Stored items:
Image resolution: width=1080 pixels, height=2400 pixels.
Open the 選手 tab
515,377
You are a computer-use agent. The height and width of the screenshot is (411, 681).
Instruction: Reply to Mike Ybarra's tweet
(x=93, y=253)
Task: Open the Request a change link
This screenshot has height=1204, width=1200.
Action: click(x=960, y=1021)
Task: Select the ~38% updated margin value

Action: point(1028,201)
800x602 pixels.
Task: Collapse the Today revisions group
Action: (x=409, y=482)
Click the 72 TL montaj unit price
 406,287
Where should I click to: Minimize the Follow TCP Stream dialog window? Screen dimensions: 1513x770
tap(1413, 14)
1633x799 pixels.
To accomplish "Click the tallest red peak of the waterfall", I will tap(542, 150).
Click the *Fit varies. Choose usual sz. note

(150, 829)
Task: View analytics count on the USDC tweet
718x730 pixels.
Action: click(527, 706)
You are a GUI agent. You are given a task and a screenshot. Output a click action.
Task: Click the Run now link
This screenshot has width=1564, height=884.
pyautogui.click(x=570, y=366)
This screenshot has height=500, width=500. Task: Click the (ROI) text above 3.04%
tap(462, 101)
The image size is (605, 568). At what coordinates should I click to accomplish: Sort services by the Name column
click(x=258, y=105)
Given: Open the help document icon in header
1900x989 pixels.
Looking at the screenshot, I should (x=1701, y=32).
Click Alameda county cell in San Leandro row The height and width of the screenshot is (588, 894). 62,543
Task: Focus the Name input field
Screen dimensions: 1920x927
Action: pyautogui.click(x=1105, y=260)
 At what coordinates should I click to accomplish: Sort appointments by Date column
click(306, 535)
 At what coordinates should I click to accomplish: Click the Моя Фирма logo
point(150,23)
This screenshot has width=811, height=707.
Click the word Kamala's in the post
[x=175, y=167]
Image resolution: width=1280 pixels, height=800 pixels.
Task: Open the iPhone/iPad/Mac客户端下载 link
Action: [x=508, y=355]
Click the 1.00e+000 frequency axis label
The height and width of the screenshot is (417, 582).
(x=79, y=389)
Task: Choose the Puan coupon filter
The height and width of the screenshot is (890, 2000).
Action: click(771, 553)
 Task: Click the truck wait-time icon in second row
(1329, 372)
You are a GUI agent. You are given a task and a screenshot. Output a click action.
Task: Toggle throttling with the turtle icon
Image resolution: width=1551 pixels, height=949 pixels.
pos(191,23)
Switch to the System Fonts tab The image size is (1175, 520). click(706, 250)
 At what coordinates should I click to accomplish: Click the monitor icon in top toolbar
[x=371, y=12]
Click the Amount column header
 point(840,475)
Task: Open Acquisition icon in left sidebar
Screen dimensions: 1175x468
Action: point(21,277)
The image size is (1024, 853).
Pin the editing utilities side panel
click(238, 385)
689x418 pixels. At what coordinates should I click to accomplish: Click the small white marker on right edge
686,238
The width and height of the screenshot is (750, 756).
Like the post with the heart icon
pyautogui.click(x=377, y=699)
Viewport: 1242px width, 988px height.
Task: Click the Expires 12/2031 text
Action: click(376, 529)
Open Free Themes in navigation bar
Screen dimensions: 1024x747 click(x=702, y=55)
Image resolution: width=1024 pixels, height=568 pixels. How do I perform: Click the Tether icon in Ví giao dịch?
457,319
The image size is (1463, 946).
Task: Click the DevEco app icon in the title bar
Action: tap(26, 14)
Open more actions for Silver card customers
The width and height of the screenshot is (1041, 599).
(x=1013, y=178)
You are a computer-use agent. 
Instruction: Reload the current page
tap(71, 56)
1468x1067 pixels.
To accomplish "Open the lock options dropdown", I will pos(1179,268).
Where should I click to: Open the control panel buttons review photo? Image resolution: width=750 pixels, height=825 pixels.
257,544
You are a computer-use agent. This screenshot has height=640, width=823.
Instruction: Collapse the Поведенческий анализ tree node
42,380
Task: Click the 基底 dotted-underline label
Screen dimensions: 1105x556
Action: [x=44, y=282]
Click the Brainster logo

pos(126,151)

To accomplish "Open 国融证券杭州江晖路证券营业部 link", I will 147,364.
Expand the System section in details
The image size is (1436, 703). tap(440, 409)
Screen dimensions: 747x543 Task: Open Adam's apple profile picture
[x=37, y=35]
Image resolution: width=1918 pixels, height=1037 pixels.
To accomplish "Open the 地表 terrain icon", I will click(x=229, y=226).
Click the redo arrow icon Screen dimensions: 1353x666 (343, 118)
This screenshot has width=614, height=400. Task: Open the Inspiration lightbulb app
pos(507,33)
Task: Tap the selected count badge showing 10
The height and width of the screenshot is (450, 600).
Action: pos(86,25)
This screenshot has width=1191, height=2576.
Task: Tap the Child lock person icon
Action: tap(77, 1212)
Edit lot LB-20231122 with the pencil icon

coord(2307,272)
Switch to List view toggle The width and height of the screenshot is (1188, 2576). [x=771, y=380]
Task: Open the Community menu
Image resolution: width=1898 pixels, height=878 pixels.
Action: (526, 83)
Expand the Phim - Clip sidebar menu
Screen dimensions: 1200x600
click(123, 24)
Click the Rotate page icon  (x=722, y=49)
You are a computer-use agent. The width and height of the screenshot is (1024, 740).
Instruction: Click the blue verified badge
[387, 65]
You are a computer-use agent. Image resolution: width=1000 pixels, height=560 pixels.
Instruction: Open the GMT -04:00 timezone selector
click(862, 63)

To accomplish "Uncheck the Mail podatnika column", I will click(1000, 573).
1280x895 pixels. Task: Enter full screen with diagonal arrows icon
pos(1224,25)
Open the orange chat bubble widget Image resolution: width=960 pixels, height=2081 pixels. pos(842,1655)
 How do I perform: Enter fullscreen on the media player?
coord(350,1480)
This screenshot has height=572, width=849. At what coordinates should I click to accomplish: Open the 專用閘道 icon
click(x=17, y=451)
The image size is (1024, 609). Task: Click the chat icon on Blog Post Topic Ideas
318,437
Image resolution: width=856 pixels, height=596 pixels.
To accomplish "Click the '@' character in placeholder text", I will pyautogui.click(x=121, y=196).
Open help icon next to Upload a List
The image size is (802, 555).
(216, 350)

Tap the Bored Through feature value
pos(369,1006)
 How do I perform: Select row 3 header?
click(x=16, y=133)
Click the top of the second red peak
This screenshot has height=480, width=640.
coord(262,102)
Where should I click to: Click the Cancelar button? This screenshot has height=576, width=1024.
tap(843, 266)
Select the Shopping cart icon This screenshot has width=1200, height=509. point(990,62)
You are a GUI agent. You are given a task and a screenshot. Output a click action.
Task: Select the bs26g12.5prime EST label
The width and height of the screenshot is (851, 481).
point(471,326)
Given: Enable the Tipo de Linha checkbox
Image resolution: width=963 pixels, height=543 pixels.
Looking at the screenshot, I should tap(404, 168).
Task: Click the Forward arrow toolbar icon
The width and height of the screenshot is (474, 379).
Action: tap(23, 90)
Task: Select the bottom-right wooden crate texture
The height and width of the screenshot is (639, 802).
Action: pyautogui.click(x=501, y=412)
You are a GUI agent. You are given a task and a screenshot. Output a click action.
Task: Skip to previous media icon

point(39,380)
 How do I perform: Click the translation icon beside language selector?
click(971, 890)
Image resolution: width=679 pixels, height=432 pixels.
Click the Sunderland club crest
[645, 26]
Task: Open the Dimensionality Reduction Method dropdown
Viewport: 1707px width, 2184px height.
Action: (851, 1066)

• THE TASK:
Above are the lines; repeat exactly the ones from the line containing "Open the 選手 tab" down to the line containing "Given: Open the help document icon in header", both inclusive.

• TASK ANSWER:
Open the 選手 tab
515,377
You are a computer-use agent. The height and width of the screenshot is (411, 681).
Instruction: Reply to Mike Ybarra's tweet
(x=93, y=253)
Task: Open the Request a change link
This screenshot has height=1204, width=1200.
Action: click(x=960, y=1021)
Task: Select the ~38% updated margin value

Action: point(1028,201)
800x602 pixels.
Task: Collapse the Today revisions group
Action: (x=409, y=482)
Click the 72 TL montaj unit price
 406,287
Where should I click to: Minimize the Follow TCP Stream dialog window? Screen dimensions: 1513x770
tap(1413, 14)
1633x799 pixels.
To accomplish "Click the tallest red peak of the waterfall", I will tap(542, 150).
Click the *Fit varies. Choose usual sz. note

(150, 829)
Task: View analytics count on the USDC tweet
718x730 pixels.
Action: click(527, 706)
You are a GUI agent. You are given a task and a screenshot. Output a click action.
Task: Click the Run now link
This screenshot has width=1564, height=884.
pyautogui.click(x=570, y=366)
This screenshot has height=500, width=500. Task: Click the (ROI) text above 3.04%
tap(462, 101)
The image size is (605, 568). At what coordinates should I click to accomplish: Sort services by the Name column
click(x=258, y=105)
Given: Open the help document icon in header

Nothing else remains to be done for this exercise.